Webページが下図のような \(n = 6 \) ページからなるリンク構造を持つものとします.例えばページ A からはページ B, D, E へリンクが貼られており,ページ A にはページ B, D, F からリンクが貼られています.
PageRank は \( n \times n\) の行列 \(H\) の固有値を用いて導出できます.ページ \(i\) から出るリンクの個数を \(P_i\) とします.ページ \(i\) からページ \(j\) にリンクがある場合には,行列 \(H\) の \(i\) 行 \(j\) 列を \(1 / P_i\) とし,それ以外を \(0\) とします.行列 \(H\) を転置した行列に対して,絶対値が最大となる固有値に対応する固有ベクトルを選ぶ.選択された固有ベクトルの各要素を要素の和で割ることにより PageRank が導出されます.

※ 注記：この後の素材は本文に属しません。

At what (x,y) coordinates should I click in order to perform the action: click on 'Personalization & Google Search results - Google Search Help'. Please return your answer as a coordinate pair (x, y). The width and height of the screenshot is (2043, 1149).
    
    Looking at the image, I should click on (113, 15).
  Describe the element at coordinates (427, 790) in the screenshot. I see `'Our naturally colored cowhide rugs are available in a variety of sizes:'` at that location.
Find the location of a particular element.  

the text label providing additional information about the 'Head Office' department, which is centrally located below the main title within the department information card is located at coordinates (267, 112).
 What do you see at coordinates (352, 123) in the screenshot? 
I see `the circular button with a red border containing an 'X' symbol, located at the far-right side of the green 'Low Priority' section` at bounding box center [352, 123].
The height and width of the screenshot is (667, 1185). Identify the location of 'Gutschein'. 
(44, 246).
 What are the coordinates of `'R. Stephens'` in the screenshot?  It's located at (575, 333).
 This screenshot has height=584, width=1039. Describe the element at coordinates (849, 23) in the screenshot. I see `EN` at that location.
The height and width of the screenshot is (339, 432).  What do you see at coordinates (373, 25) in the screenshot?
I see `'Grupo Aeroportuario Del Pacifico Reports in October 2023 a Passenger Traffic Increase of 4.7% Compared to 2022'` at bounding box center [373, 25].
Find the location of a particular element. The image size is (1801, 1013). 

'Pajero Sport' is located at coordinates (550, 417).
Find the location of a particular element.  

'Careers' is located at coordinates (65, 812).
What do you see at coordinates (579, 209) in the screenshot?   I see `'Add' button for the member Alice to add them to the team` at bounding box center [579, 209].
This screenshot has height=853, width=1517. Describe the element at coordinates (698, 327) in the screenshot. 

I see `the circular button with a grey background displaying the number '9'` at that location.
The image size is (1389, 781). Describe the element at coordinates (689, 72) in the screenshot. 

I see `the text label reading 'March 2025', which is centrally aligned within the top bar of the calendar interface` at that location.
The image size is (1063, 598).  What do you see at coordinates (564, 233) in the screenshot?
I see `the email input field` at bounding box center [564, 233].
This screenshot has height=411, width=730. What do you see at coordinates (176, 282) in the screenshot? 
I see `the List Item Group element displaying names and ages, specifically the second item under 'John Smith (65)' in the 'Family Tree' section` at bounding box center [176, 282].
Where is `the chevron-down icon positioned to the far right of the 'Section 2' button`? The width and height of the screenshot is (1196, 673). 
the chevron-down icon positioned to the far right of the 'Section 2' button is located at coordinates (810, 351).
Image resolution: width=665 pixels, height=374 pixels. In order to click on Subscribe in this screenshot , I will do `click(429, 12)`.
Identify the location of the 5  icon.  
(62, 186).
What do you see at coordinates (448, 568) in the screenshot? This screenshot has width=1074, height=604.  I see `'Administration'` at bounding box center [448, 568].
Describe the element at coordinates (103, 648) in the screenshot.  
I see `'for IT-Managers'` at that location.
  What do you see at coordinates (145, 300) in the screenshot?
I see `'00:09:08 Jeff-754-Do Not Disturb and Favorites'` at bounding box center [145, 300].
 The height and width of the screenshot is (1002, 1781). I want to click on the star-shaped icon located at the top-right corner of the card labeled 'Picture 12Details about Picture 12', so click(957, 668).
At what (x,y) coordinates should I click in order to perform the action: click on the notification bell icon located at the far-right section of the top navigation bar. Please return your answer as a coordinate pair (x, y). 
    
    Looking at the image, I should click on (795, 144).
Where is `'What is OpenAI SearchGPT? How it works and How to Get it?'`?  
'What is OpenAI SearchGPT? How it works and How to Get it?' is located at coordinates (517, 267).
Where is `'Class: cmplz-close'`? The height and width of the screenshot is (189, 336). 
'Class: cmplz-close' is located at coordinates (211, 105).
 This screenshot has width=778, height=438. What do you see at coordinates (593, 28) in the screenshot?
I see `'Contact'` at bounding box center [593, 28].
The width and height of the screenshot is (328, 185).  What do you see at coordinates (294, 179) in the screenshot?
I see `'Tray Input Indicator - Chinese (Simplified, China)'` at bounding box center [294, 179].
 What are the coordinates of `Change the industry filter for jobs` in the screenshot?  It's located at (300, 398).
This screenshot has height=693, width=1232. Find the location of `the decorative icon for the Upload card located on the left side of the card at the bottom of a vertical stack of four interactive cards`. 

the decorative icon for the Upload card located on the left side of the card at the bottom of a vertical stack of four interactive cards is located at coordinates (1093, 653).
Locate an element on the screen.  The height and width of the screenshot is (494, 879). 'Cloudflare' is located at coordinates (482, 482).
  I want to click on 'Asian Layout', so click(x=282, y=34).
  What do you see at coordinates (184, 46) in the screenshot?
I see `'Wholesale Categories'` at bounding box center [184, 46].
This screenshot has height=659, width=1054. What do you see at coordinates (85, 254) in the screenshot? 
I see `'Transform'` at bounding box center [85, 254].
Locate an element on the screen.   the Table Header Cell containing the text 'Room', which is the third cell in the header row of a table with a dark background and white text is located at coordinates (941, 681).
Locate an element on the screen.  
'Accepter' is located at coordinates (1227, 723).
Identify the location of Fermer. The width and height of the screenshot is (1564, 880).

実際に Python で PageRank を求めてみよう.まず,リンク構造から行列 \(H\) を作成します.たとえば,ページAからは3つのページ (B, D, E)にリンクが貼られているので,行列の1行目(インデックス0)は2, 4, 5列目(インデックス1,3,4)の要素が1/3となります.
行列の作成
import numpy as np # プログラムの先頭でモジュールを読み込む
H = np.array([
[0, 1/3, 0, 1/3, 1/3, 0],
[1/3, 0, 1/3, 0, 0, 1/3],
[0, 1, 0, 0, 0, 0],
[1/2, 0, 0, 0, 1/2, 0],
[0, 0, 0, 0, 0, 1],
[1/3, 1/3, 0, 0, 1/3, 0]
])
print(H)
[[0. 0.33333333 0. 0.33333333 0.33333333 0. ] [0.33333333 0. 0.33333333 0. 0. 0.33333333] [0. 1. 0. 0. 0. 0. ] [0.5 0. 0. 0. 0.5 0. ] [0. 0. 0. 0. 0. 1. ] [0.33333333 0.33333333 0. 0. 0.33333333 0. ]]
次に行列 \(H\) を転置します.
行列の転置
HT = np.transpose(H)
print(HT)
[[0. 0.33333333 0. 0.5 0. 0.33333333] [0.33333333 0. 1. 0. 0. 0.33333333] [0. 0.33333333 0. 0. 0. 0. ] [0.33333333 0. 0. 0. 0. 0. ] [0.33333333 0. 0. 0.5 0. 0.33333333] [0. 0.33333333 0. 0. 1. 0. ]]
転置した行列の固有値と固有ベクトルを求める.
固有値と固有ベクトルの計算
w, v = np.linalg.eig(HT)
固有値を表示します.固有値の大きい順番で表示されていますが,指数表示ではその確認が難しいかもしれません.
固有値の表示
print(w)
[ 1.00000000e+00 4.34258546e-01 -2.33852425e-16 -9.76310729e-02 -7.67591879e-01 -5.69035594e-01]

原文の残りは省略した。